**EXTRACT:**
-------------------------

In [1]:
import numpy as np
import xgi ## pip install xgi is required
import simplicial as SR
np.random.seed(321)


# Computing simpliciality

Below we compute the three simpliciality measures from https://epjdatascience.springeropen.com/articles/10.1140/epjds/s13688-024-00458-1:
* SF: simplicial fraction
* ES: edit simpliciality
* FES: face edit simpliciality

as well as the measure from https://arxiv.org/abs/2408.11806:
* SR: simplicial ratio

We only retain edges of size 2 to 11 inclusively.


In [2]:
def compute_all(fn=""):
    print('\033[1m'+'\nResults for',fn)
    H = xgi.load_xgi_data(fn).cleanup()
    ## build edge list - remove duplicates and keep size < 12 only
    E = [set(sorted(e)) for e in H.edges.members() if len(e)<=11 and len(e)>=2]
    H = xgi.hypergraph.Hypergraph(E)

-------------------------

**APPLY WHAT YOU READ:**
1. From the simpliciality notebook, output everything from "We only retain" down to "H = xgi.load_xgi_data(fn).cleanup()".
2. In the simpliciality notebook, which edge sizes are retained?
3. Supply the next part of the simpliciality notebook, starting after its final line.

-------------------------

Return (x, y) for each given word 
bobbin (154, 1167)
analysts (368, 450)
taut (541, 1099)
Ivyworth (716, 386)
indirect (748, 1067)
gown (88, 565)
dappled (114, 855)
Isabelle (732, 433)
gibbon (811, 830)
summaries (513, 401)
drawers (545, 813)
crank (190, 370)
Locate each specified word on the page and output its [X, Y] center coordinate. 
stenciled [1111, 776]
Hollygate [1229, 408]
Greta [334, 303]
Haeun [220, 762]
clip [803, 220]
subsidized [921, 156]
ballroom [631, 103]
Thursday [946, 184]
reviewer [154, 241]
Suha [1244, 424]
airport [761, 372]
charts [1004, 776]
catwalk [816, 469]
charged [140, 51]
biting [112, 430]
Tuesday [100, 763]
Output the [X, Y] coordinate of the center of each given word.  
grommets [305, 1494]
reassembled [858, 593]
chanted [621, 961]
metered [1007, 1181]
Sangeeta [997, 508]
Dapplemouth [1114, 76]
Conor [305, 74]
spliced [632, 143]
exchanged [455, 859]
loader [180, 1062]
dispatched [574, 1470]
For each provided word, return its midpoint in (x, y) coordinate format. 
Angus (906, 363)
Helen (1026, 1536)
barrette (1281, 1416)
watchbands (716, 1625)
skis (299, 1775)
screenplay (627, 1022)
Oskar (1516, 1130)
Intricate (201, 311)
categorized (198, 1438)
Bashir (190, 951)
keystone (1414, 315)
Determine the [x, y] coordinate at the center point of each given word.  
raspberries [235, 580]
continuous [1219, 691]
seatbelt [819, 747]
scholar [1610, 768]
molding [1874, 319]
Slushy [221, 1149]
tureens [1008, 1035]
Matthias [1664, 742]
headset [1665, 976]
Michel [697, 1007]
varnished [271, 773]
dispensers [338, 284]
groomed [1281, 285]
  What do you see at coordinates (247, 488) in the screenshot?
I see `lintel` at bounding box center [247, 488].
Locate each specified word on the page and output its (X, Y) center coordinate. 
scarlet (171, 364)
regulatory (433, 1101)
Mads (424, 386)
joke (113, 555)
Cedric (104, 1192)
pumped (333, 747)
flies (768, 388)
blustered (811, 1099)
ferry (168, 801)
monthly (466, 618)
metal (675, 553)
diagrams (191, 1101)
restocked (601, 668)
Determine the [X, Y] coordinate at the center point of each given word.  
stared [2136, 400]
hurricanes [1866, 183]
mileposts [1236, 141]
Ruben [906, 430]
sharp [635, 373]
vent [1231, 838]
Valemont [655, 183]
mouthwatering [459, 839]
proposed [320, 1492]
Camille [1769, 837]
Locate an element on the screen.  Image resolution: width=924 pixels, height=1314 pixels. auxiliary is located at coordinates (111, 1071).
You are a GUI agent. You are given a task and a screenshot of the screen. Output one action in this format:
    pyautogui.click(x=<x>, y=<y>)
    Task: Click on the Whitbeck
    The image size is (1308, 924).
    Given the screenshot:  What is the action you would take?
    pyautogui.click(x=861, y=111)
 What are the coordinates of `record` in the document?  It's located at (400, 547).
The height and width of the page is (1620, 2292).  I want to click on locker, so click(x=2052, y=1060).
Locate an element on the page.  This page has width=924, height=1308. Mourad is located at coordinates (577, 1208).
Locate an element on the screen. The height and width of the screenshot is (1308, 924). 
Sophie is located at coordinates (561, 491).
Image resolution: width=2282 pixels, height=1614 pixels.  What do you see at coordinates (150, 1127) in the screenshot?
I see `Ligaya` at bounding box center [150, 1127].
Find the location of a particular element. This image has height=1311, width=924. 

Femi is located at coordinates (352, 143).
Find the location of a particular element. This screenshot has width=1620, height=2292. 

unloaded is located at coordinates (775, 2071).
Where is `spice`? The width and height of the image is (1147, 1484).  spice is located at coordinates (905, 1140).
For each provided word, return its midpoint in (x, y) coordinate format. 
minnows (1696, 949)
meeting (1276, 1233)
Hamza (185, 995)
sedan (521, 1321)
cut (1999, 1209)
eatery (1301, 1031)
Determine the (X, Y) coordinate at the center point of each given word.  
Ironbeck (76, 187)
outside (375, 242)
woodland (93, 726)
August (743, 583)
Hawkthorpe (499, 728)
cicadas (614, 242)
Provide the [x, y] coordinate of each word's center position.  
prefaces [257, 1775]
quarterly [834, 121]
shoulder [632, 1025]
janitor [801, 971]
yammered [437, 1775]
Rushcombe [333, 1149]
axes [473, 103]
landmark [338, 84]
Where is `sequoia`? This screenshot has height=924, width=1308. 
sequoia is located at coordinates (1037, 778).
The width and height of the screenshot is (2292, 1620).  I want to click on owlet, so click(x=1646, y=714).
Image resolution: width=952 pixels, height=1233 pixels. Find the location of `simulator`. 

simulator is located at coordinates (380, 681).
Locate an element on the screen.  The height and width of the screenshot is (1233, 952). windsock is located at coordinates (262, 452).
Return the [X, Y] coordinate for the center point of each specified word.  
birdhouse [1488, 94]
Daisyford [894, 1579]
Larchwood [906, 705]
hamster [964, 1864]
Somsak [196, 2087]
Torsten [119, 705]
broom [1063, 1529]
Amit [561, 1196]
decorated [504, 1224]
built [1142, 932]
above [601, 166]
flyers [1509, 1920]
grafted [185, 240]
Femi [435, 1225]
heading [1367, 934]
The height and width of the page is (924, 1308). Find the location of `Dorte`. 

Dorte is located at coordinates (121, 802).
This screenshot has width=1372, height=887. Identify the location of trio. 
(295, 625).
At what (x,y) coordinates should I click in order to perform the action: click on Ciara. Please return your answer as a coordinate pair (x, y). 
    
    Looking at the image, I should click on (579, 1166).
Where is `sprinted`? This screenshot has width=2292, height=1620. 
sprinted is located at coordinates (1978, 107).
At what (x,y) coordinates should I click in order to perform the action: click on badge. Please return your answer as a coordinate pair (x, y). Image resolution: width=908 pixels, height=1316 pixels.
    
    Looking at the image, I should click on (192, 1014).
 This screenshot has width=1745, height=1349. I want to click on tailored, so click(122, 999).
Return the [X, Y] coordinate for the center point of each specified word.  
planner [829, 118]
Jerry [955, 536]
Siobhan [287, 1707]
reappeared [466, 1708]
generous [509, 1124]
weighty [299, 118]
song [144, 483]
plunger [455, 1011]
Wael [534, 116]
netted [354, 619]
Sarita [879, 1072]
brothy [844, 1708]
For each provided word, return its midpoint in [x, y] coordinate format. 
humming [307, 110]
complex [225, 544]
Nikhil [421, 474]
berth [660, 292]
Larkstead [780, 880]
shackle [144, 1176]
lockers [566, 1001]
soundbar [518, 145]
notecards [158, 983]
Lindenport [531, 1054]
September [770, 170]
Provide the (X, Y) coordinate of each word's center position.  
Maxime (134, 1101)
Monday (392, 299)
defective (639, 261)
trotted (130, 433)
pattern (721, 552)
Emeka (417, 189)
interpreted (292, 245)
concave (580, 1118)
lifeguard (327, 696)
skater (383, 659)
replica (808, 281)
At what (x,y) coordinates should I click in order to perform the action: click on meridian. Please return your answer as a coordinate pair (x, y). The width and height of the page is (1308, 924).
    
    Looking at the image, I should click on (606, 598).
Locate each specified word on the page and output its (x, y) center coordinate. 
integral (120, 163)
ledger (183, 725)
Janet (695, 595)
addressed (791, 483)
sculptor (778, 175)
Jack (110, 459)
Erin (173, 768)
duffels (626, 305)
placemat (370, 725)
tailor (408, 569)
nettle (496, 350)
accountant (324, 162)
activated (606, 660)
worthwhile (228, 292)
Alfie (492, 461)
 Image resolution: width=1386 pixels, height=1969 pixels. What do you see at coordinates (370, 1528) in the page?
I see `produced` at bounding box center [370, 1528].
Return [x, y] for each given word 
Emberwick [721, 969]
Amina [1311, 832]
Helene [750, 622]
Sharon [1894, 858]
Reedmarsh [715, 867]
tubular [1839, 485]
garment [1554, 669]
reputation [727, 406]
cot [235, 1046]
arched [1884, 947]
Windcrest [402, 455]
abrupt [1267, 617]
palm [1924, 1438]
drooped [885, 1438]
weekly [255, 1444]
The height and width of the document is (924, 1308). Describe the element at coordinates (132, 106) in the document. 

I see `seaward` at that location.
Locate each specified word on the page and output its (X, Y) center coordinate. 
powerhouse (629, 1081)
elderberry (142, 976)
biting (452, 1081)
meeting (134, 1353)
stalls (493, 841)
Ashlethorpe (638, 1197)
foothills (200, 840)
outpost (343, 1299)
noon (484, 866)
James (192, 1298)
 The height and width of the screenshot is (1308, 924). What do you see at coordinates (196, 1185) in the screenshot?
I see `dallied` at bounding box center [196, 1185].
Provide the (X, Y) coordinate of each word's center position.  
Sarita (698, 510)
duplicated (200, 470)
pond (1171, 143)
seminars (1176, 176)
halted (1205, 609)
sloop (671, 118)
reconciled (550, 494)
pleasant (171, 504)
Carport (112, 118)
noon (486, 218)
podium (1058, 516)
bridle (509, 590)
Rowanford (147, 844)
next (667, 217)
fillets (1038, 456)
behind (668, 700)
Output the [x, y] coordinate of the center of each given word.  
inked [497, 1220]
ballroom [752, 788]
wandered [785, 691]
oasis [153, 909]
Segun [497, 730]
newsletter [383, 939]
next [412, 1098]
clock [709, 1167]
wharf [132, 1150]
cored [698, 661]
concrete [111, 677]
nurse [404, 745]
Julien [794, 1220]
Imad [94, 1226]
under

-------------------------

**TASK RESULTS:**
1.
We only retain edges of size 2 to 11 inclusively.


In [2]:
def compute_all(fn=""):
    print('\033[1m'+'\nResults for',fn)
    H = xgi.load_xgi_data(fn).cleanup()

2. Only edges of size 2 to 11 inclusively are retained.

3.
    print('number of edges:',len(E))
    print('SF:  %.2f'%xgi.simplicial_fraction(H),
          '\nES:  %.2f'%xgi.edit_simpliciality(H),
          '\nFES: %.2f'%xgi.face_edit_simpliciality(H))        
    ## Simplicial ratio
    S = SR.Simplicial(E)
    print('SR: %.2f'%S.ratio)
    

## Datasets

Those are the 10 datasets used in the above papers. 
Uncomment the first line to run all 10 (the last two take a few minutes to run).


In [3]:
## 10 datasets
#Datasets = ["contact-primary-school", "contact-high-school", "hospital-lyon", "email-enron", "email-eu", "diseasome", "disgenenet", "ndc-substances", "congress-bills", "tags-ask-ubuntu"]

## subset - 3 contact hypergraphs
Datasets = ["contact-primary-school", "contact-high-school", "hospital-lyon"]

for fn in Datasets:
    compute_all(fn)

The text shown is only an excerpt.